◆ EXERCISE GOAL
Render every line of the listing below as a numbered list, omitting blank lines and leaving out the pictures.

------------------------------------

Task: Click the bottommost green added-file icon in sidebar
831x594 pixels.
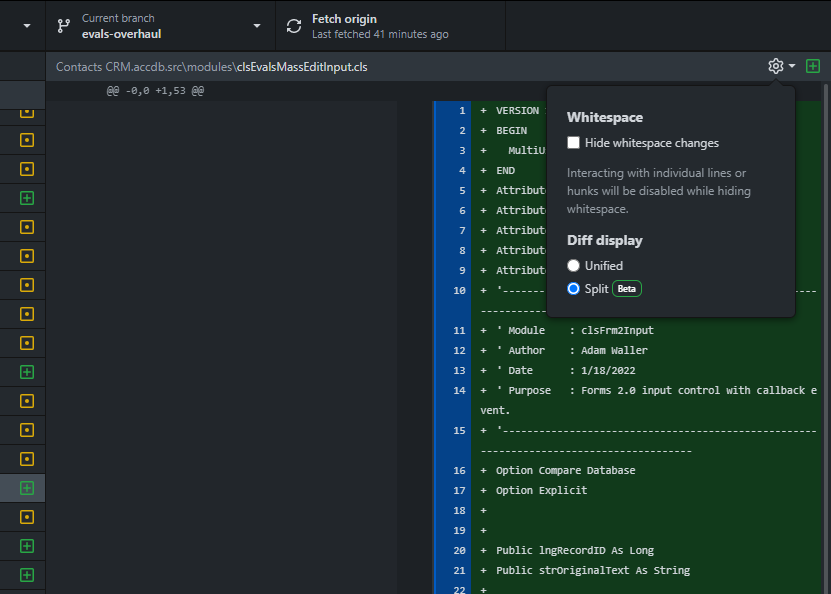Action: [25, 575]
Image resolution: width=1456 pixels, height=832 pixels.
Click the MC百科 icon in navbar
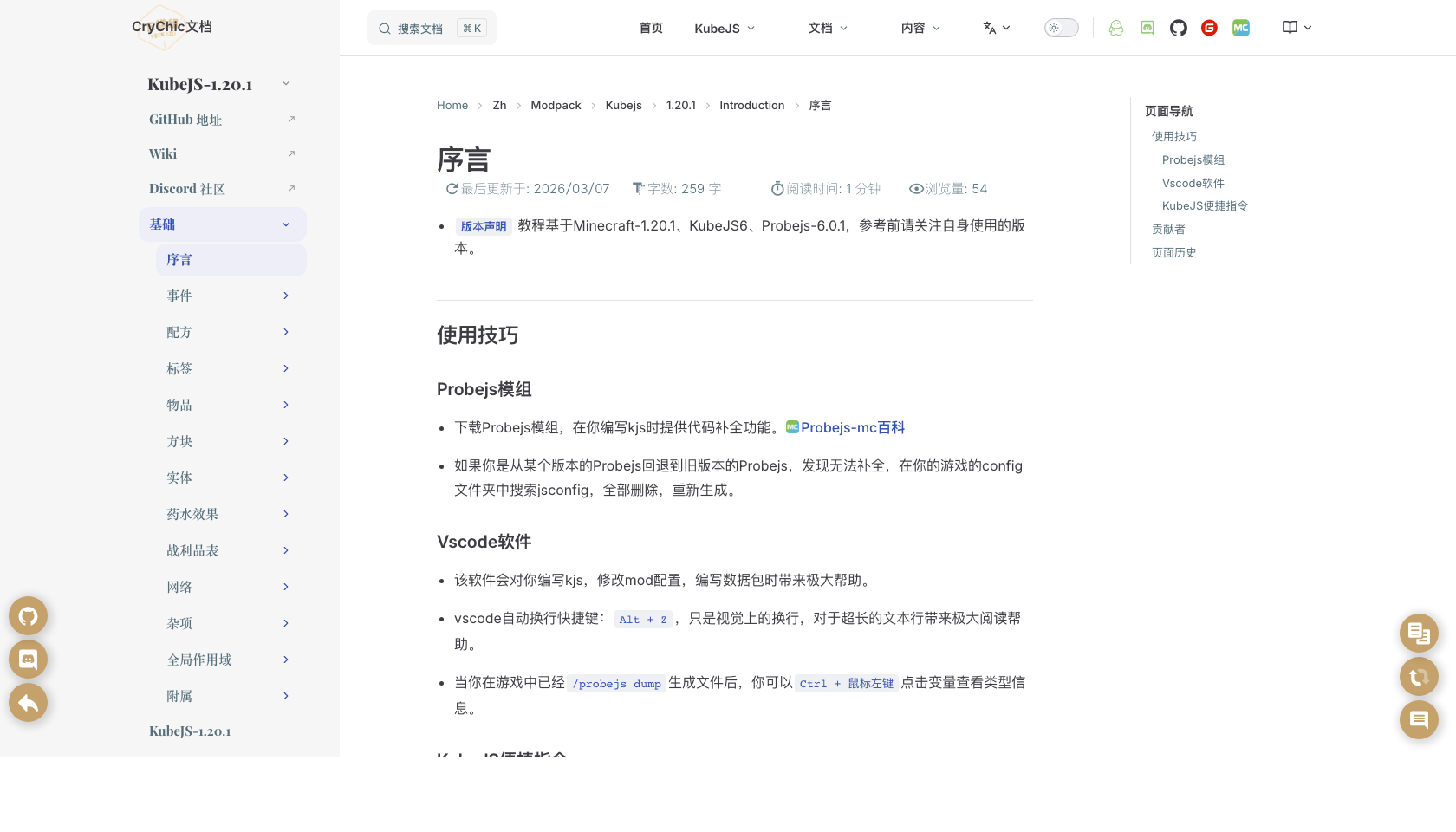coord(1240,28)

------------------------------------

◆ RESULT
1. Task: Click the bottommost green added-file icon in sidebar
2. 831x594 pixels.
3. Action: [25, 575]
4. Image resolution: width=1456 pixels, height=832 pixels.
5. Click the MC百科 icon in navbar
6. coord(1240,28)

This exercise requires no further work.